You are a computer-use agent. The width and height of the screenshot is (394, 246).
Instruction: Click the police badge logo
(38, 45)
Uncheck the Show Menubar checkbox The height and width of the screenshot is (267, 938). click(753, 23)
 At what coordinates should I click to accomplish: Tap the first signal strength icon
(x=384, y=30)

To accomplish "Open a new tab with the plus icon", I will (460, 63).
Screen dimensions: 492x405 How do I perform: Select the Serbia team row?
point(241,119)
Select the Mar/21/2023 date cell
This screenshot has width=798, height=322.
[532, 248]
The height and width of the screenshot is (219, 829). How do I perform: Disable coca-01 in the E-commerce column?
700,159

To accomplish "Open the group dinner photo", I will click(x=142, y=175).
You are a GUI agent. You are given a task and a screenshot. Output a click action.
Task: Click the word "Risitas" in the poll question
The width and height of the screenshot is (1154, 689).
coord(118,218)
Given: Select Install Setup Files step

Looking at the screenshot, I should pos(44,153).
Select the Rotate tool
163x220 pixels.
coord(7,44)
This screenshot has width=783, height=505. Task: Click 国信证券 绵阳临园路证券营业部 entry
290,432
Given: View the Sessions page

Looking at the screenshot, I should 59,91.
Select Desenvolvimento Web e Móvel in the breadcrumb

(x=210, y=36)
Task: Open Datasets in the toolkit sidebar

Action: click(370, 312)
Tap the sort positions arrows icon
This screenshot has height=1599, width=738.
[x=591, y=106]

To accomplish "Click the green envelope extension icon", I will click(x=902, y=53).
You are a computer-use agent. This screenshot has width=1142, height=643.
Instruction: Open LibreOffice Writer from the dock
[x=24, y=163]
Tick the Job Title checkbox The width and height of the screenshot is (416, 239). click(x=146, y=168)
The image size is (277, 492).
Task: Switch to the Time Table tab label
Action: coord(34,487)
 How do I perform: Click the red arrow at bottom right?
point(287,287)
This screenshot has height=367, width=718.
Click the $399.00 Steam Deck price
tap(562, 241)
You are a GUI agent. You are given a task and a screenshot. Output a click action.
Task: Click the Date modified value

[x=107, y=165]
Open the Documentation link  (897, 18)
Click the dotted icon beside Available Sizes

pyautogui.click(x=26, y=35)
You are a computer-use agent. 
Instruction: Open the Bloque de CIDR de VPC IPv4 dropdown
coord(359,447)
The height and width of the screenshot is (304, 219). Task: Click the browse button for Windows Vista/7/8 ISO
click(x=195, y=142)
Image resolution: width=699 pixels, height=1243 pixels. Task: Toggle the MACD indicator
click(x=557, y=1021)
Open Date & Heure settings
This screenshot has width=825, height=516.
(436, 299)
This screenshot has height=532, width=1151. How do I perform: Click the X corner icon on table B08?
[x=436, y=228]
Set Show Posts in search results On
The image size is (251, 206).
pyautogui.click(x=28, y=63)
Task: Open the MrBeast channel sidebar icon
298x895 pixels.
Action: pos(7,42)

- - - - -

_Required work_. Filter the data above, keeping every line that contains the string "sidebar". Matching is case-sensitive.

_Worked solution_.
Task: Open Datasets in the toolkit sidebar
Task: Open the MrBeast channel sidebar icon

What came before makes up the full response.